It can be understood that, based on the defects in the background technology, the embodiment of the invention provides a inversion method for physical temperature distribution of a secondary shielding moon permanent shadow area, as shown in a flow in fig. 1, which specifically comprises the following steps:
step 1: constructing a heat conduction model of a secondary shielding moon permanent shadow area to obtain infrared bright temperature data;
aiming at the heat conduction model of the moon permanent shadow area under secondary shielding, based on a one-dimensional heat conduction equation, surface roughness, multiple scattering under large-scale shielding and internal heat conduction are introduced, the application range of the heat conduction model is expanded, and then the infrared light temperature is obtained.
Further, constructing a secondary shielded moon permanent shadow thermal conduction model includes the steps of:
firstly, obtaining lunar surface irradiance according to a VSOP87 planetary motion theory and an ELP2000-82 lunar orbit semi-analytical theory;
then, according to the situation of terrain shielding, establishing a real-time effective solar irradiance model of a moon permanent shadow area and a surrounding area thereof under secondary shielding;
using this effective solar irradiance model, the near-area radiation received by the permanently shaded area surface is calculated.

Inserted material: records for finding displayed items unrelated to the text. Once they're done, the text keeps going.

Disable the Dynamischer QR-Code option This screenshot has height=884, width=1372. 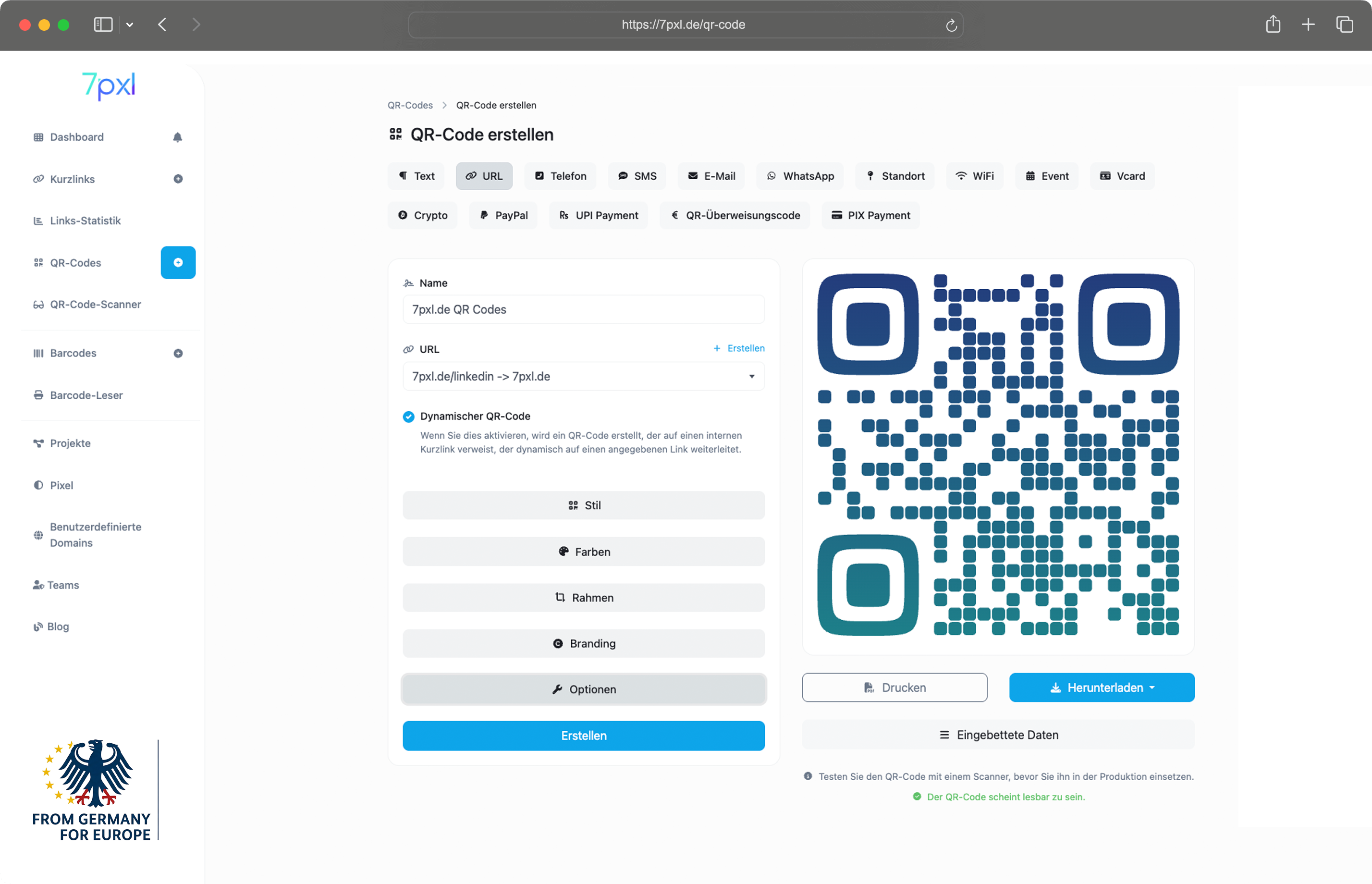pyautogui.click(x=408, y=416)
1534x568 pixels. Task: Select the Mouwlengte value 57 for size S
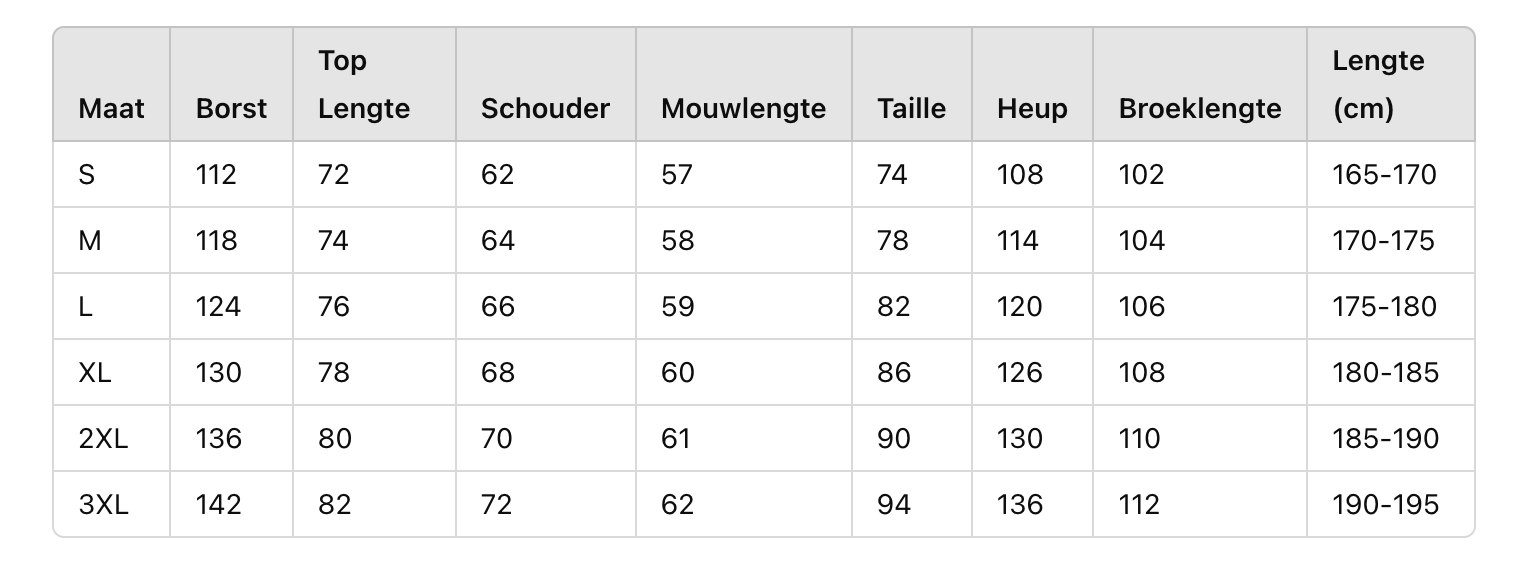pos(677,174)

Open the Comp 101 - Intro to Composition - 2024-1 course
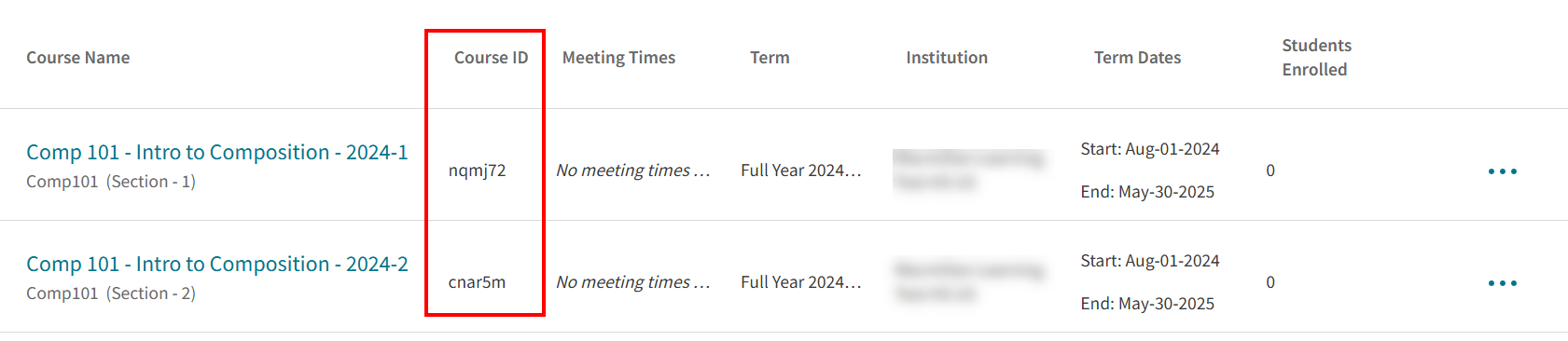pyautogui.click(x=217, y=152)
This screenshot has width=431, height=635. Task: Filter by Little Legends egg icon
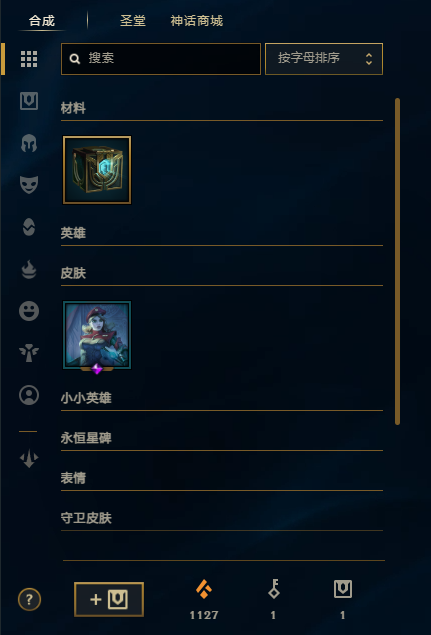click(x=29, y=227)
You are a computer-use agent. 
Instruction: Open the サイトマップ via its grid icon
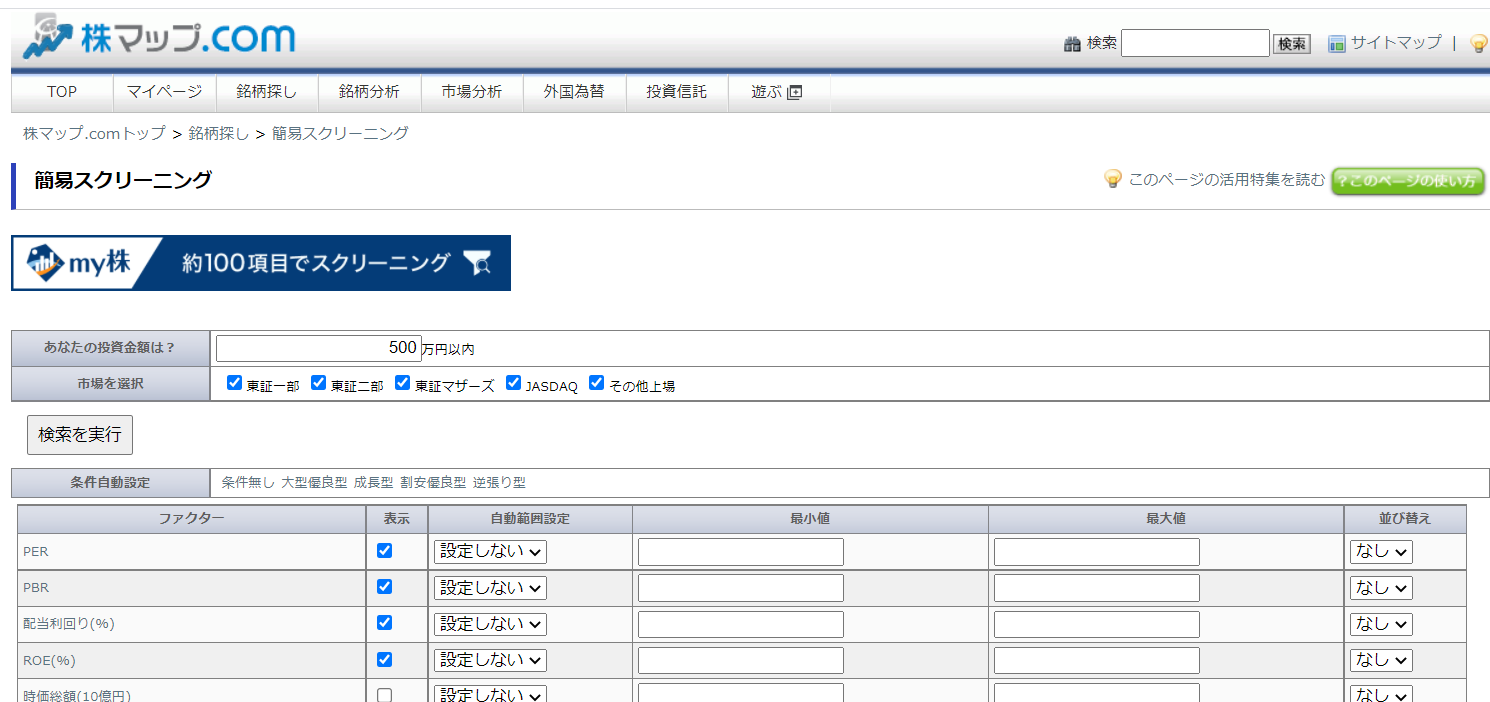pyautogui.click(x=1335, y=43)
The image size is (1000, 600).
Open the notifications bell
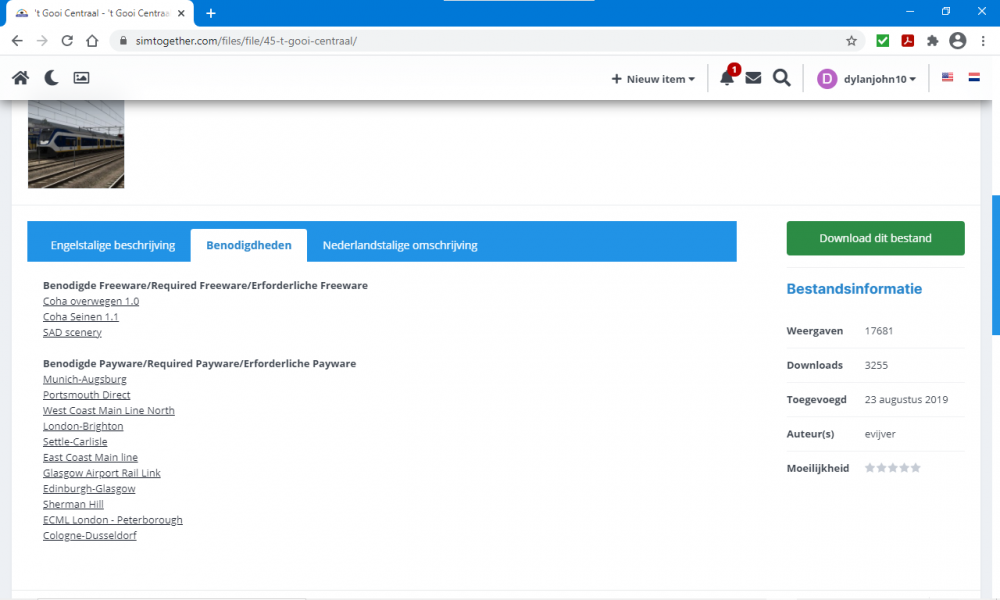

The calculation of the adjacent radiation is to divide the adjacent area into grid-shaped rough surface elements by using elevation data of a laser altimeter, and then calculate the adjacent radiation quantity in a final shadow area by using ray tracing.
Since the adjacent radiation is the main thermal contribution of the permanently hatched surface, the boundary conditions of the surface can be established accordingly:
in the method, in the process of the invention,for surface thermal conductivity, ε for surface emissivity, +.>Is Boltzmann constant, & gt>For the radiation of the area in the vicinity,is the moon internal heat flow.
In addition to the lunar interior heat flow, a bottom boundary condition may be established considering that there may be lateral heat conduction inside the lunar soil, i.e., heat flow inside the illuminated area to the shadow area:
wherein,for the bottom thermal conductivity->For lateral heat conduction->Is the moon internal heat flow.
After the boundary condition is established, a finite difference method is adopted to solve. In order to evaluate the possible presence of anisotropic media, the effect of shallow tens of cm of water ice or stones is emphasized in the thermal conductivity parameters, and the effect of deeper media properties on the surface temperature is limited.
By the above improvement measures, an initial temperature profile distribution can be obtained, which will be used as input to the thermal conduction model of the permanently shaded moon under secondary shading for simulating the calculation of the microwave bright temperature in step 2.
Further, to evaluate the infrared radiation condition of the secondary shielded moon permanent shadow, the infrared bright temperature can be solved by the following equation:
in the method, in the process of the invention,infrared bright temperature->Is the surface temperature,/>Is the infrared radiation of the adjacent surface element, epsilon is the surface emissivity,is the boltzmann constant.
Step two, constructing a microwave radiation model, and calculating to obtain microwave bright temperature according to the infrared bright temperature data;
specifically, for a microwave radiation model, according to the observation position and the view field, the radiation brightness temperature of the lunar dust layer, the lunar soil layer and the lunar rock layer is calculated based on the antenna caliber. Meanwhile, substances such as water ice or stones possibly exist in a moon permanent shadow area, bulk scattering can be generated in a microwave frequency band, the scattering coefficient is calculated according to the particle size and the compactness to evaluate the bulk scattering influence, and the method is applied to calculation of reflection and transmission fields of all layers to construct a flexible reconstruction microwave radiation model.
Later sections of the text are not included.